Summary of this case from Adrian v. PeopleOpinion
No. 12,834.
Decided May 18, 1931.
Plaintiff in error was convicted of statutory rape.
Reversed.
1. CRIMINAL LAW — Rape — Evidence. In a prosecution for statutory rape, the admission, for any purpose, of evidence of another similar offense against the alleged victim by the defendant, and antedating the period fixed by the statute of limitations, is reversible error.
Error to the Juvenile Court of the City and County of Denver, Hon. Stanley H. Johnson, Judge.
Mr. ISAAC MELLMAN, for plaintiff in error.

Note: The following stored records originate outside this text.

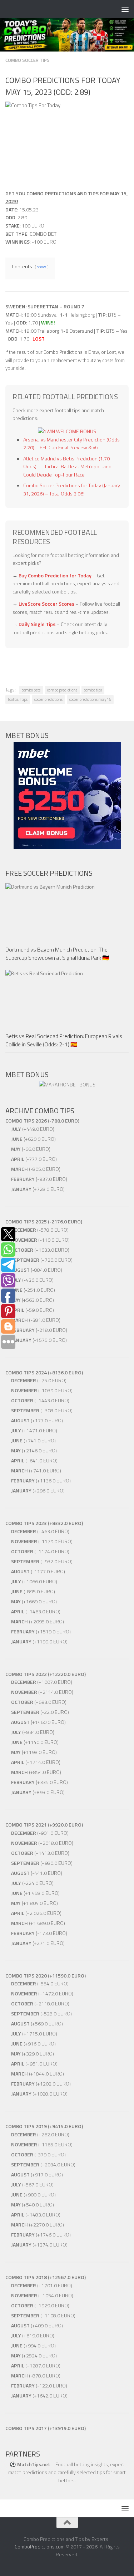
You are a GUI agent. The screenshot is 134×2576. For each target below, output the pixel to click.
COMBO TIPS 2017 (26, 2428)
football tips (18, 699)
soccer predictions (48, 699)
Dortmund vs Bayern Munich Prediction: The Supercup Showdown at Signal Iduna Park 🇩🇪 (57, 953)
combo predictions (62, 690)
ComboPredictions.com (40, 2546)
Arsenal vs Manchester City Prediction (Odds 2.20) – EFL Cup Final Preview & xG (71, 443)
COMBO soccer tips (27, 60)
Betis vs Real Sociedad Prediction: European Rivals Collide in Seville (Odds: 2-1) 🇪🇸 (63, 1040)
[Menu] (125, 9)
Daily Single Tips (37, 624)
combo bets (31, 690)
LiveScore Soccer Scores (46, 603)
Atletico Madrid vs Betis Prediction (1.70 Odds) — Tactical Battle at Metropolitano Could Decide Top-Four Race (67, 466)
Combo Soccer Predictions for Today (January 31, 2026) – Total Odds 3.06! (71, 489)
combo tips (93, 690)
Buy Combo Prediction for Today (55, 575)
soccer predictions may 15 (90, 699)
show (41, 267)
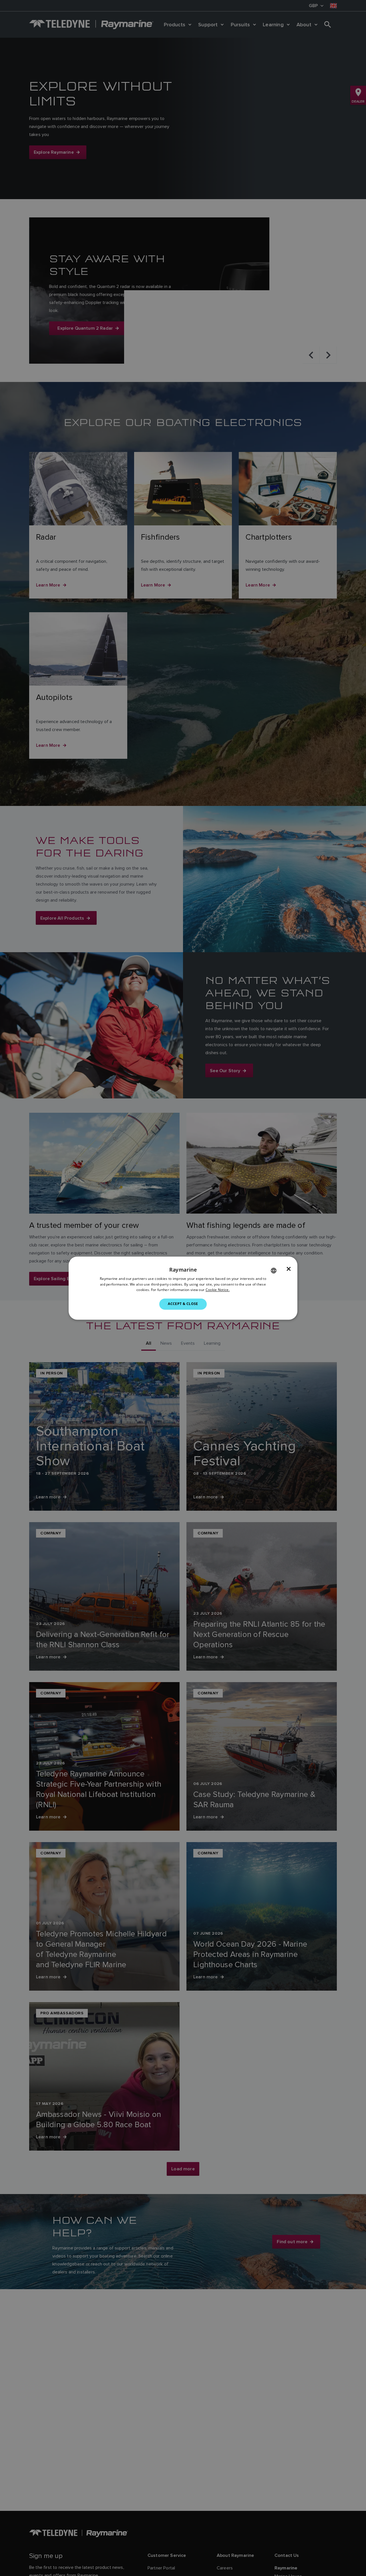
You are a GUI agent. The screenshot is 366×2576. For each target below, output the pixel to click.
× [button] (288, 1269)
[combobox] (274, 1270)
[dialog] (183, 1288)
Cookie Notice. (218, 1290)
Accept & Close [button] (183, 1304)
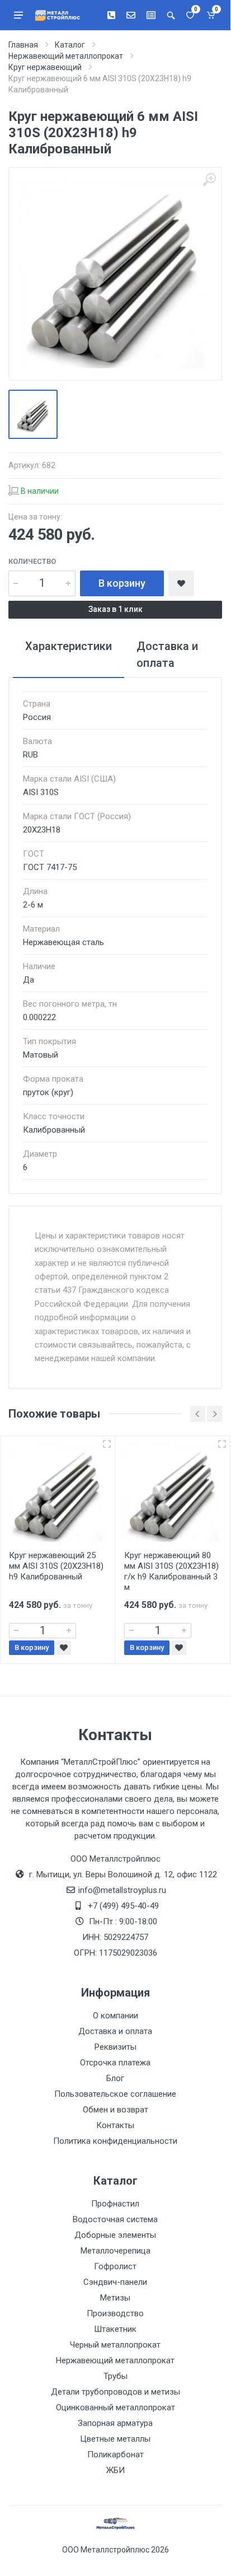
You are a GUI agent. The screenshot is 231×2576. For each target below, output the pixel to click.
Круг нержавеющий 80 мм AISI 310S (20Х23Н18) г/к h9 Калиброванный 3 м (171, 1571)
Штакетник (115, 2329)
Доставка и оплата (115, 2031)
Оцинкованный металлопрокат (115, 2407)
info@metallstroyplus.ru (122, 1890)
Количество (32, 561)
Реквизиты (115, 2047)
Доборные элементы (115, 2235)
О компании (115, 2016)
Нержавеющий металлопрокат (115, 2360)
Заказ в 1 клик (115, 609)
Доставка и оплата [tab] (167, 654)
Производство (115, 2313)
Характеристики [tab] (68, 646)
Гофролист (115, 2266)
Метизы (115, 2298)
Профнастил (115, 2204)
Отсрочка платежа (115, 2063)
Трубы (115, 2376)
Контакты (115, 2125)
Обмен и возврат (115, 2110)
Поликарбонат (115, 2454)
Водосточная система (115, 2219)
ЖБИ (115, 2470)
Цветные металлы (115, 2439)
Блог (115, 2078)
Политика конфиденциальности (115, 2141)
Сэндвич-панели (115, 2282)
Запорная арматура (115, 2423)
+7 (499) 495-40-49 (123, 1906)
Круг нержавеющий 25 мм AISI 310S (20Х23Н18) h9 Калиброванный (56, 1566)
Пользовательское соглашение (115, 2094)
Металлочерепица (115, 2251)
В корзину (121, 583)
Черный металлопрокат (115, 2345)
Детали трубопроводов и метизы (115, 2392)
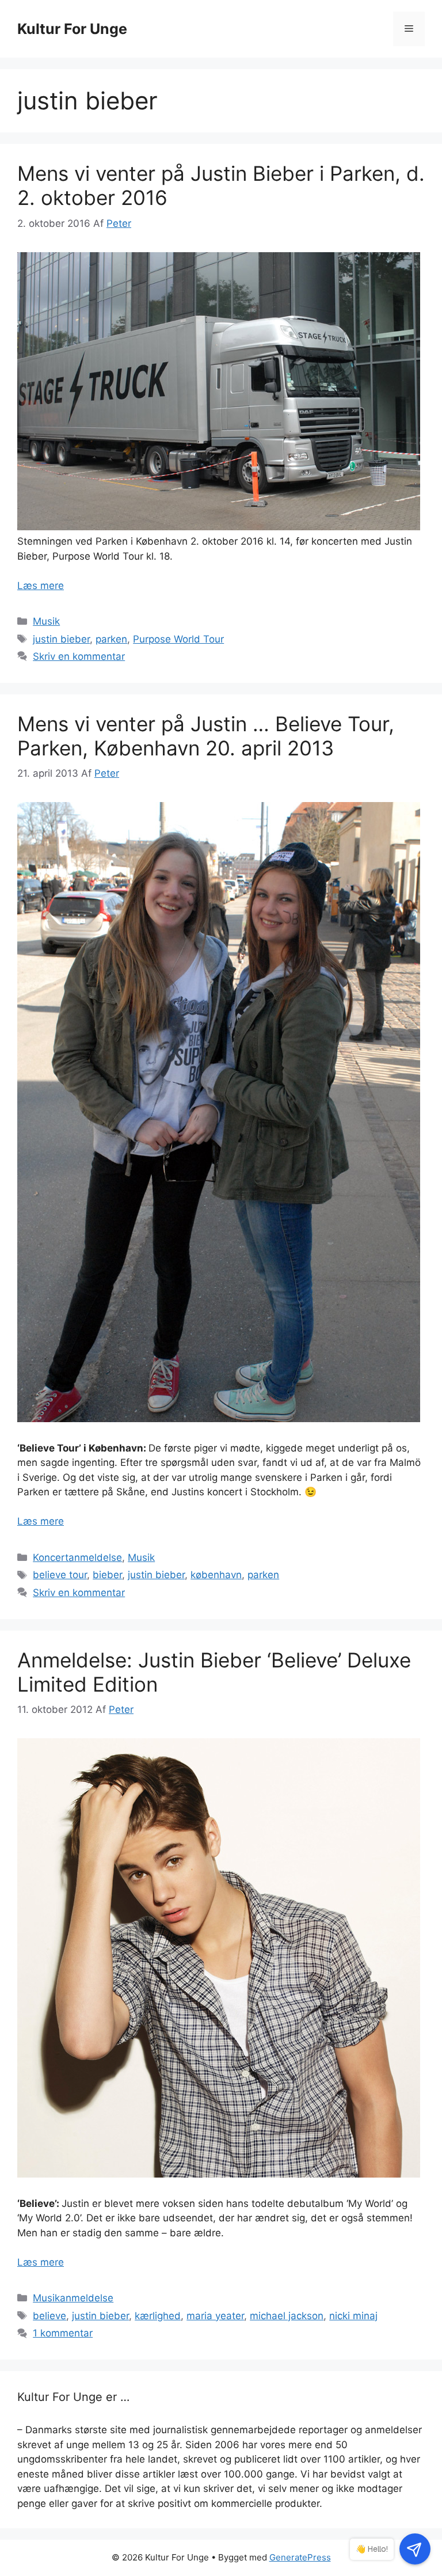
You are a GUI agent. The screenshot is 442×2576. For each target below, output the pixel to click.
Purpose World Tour (178, 639)
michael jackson (286, 2316)
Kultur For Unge (72, 28)
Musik (46, 621)
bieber (107, 1574)
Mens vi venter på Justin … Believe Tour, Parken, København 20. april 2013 (205, 736)
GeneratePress (300, 2557)
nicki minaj (353, 2316)
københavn (216, 1574)
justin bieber (61, 639)
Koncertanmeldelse (77, 1557)
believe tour (60, 1574)
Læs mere (40, 585)
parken (111, 639)
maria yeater (215, 2316)
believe (49, 2316)
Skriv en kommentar (79, 656)
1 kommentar (63, 2333)
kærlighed (158, 2316)
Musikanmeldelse (73, 2298)
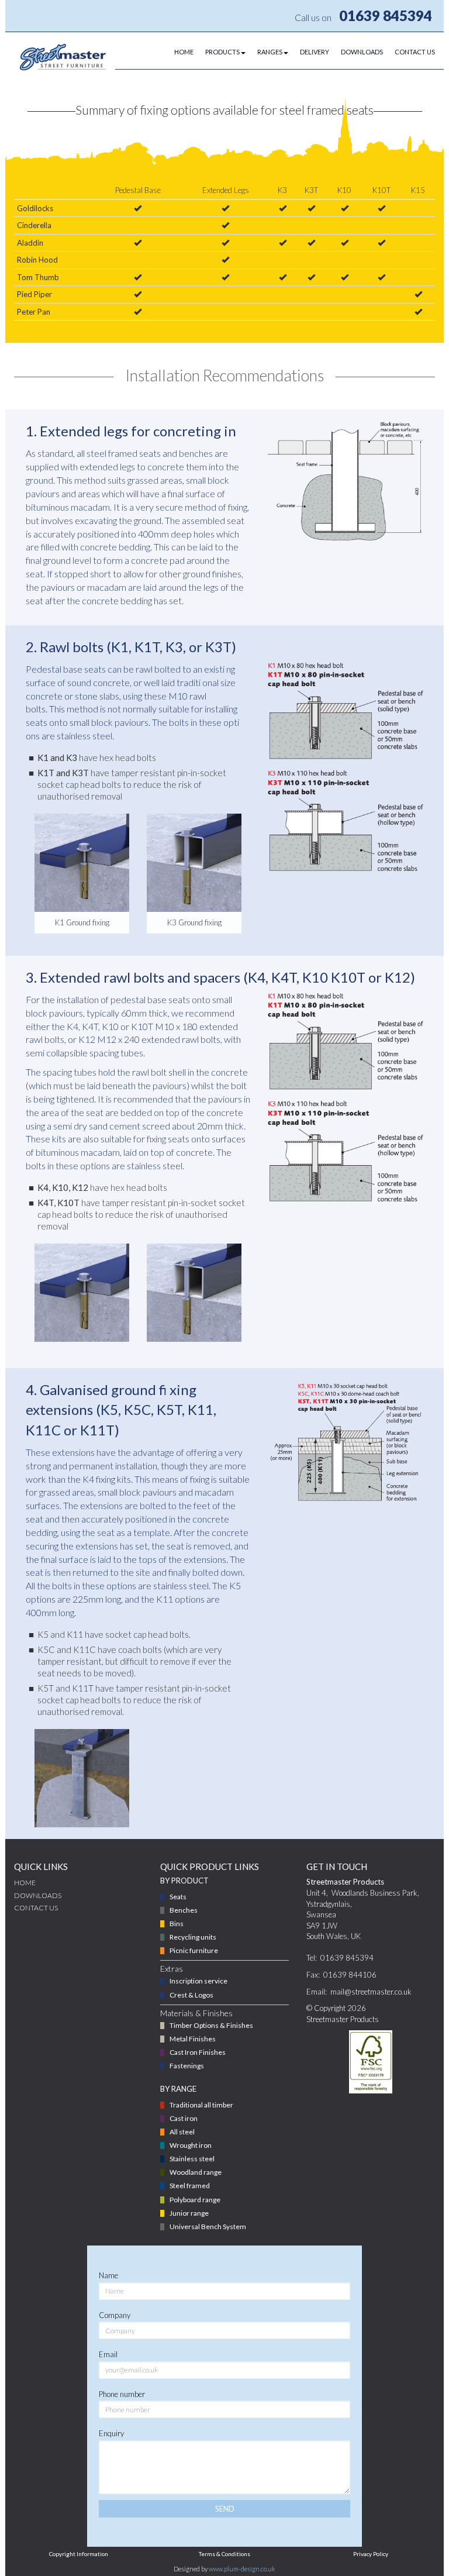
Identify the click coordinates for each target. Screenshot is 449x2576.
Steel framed (190, 2185)
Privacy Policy (370, 2553)
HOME (184, 52)
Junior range (189, 2213)
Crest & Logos (191, 1994)
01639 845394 (385, 15)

No appearance for the people.
JAMES B. Abbott, plaintiff in error, hereinafter referred to as defendant, was charged, tried, and convicted of statutory rape, and sentenced to a term in the penitentiary. He prosecutes this writ, relying upon several errors, only one of which merits consideration here.
The people elected to proceed upon the offense which was alleged to have been committed on October 12, 1930. During the course of the trial, the victim was permitted, over the objection of defendant, to testify to similar occurrences between herself and defendant, occurring more than three years prior to October 12, 1930.
In Bigcraft v. People, 30 Colo. 298, 303, 304, 70 P. 417, and Curtis v. People, 72 Colo. 350, 353, 211 P. 381, the rule announced in statutory rape cases was that, the admission, for any purpose, of evidence of another similar offense against the prosecuting witness by the defendant, and antedating the statute of limitations, was reversible error, and, upon these authorities, this case must be reversed.
Judgment reversed and cause remanded for a new trial.
MR. CHIEF JUSTICE ADAMS and MR. JUSTICE BUTLER dissent.
MR. JUSTICE HILLIARD not participating.